# Leaves In My Hay Fields



## NewBerlinBaler (May 30, 2011)

I have a 5 acre field and a 12 acre field that are both surrounded by forestland. Each autumn, the trees dump their leaves into the fields. You'd think they would decompose or just blow away over the winter but it doesn't happen. Every spring, the perimeter of each field (about 100 feet in) is covered with leaves.

Two things I can think of:

1) Set the wheel rake up to work in one direction & rake them back into the woods - then hope they stay there.

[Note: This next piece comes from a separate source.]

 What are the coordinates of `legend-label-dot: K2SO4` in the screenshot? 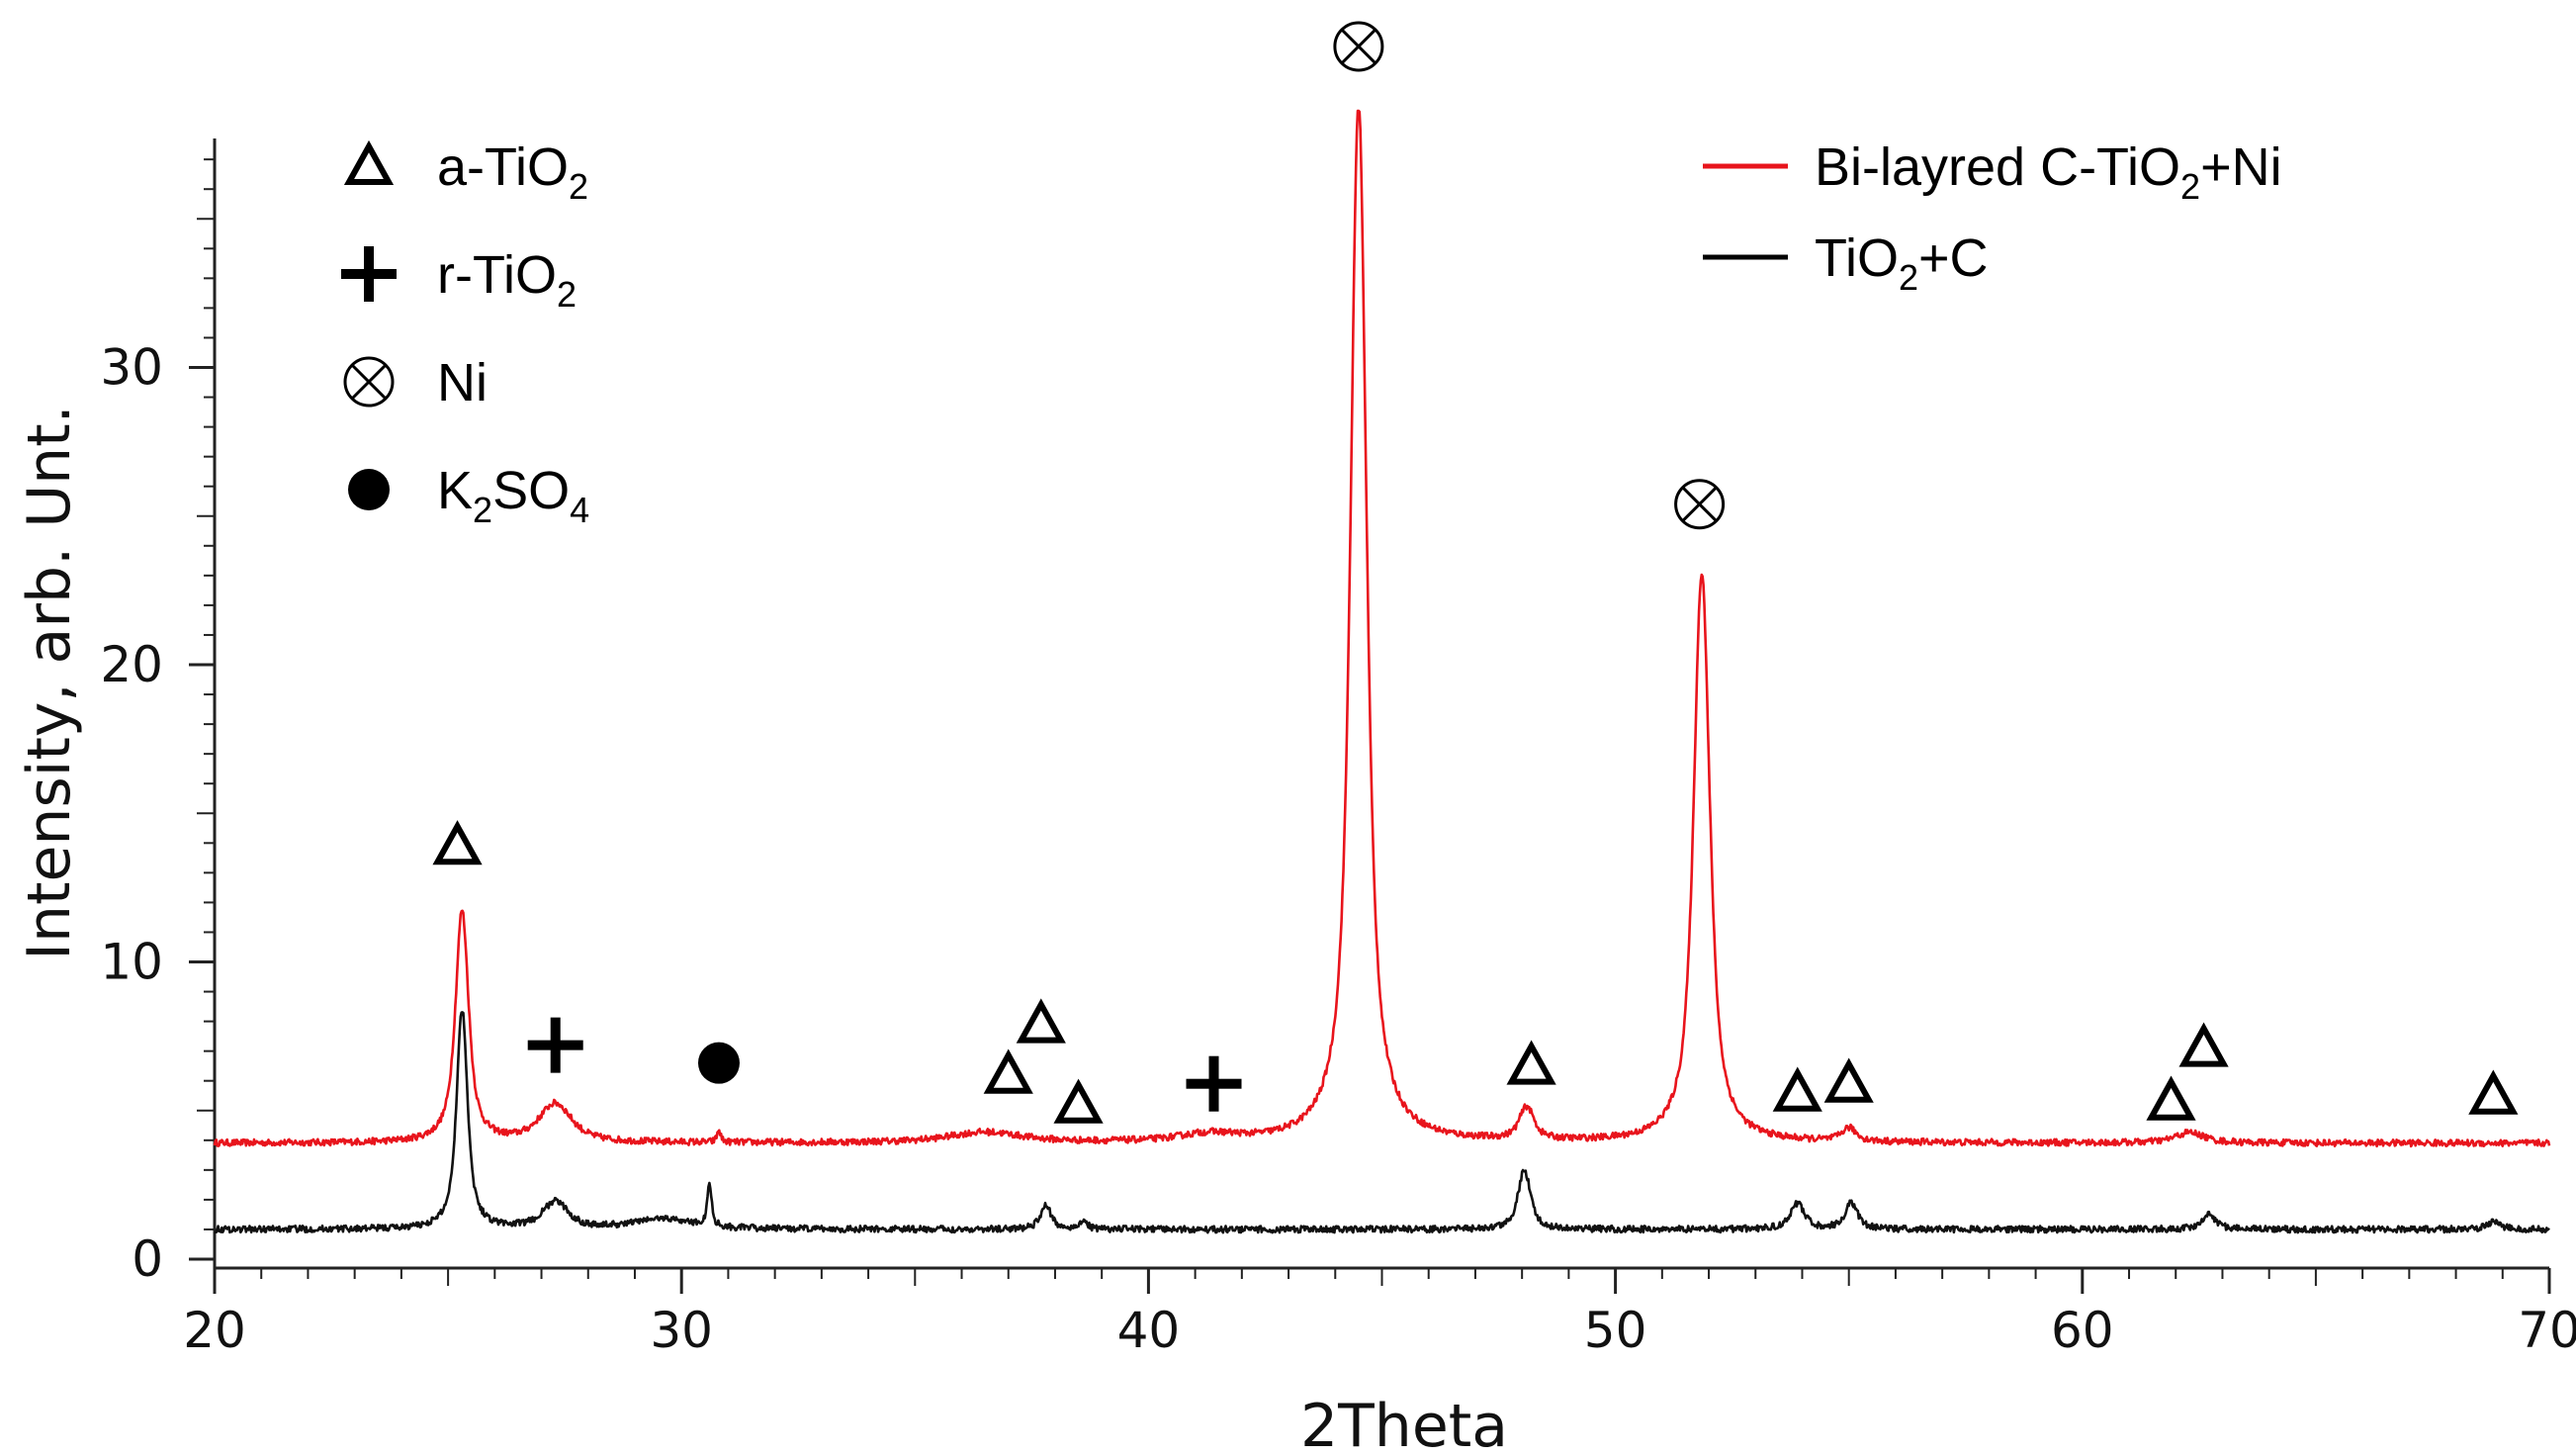 It's located at (513, 496).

2) Rake them into windrows & then burn.

Surely, I'm not the only one with this problem. What's everyone else do?

Gary


----------



## JD3430 (Jan 1, 2012)

I have same problem. Never taken either of the measures you were thinking to resolve. 
I just kind of "leave" them and deal with it. Lol
After cutting tedding, raking and baling, I barely see any leaves.
If you were to do either measure, I'd burn them. Rake to the edge and they'll be blown right back into your field. You know how that works.....
It has been extremely windy in SE PA lately.


----------



## mlappin (Jun 25, 2009)

Ignore em and make hay.

Best bet might be to find an old silage blower, then make a three point hitch for it, mount it behind the tractor then loosen the bolts for the outer band and rotate the discharge downward and voila, leaf blower from hell.


----------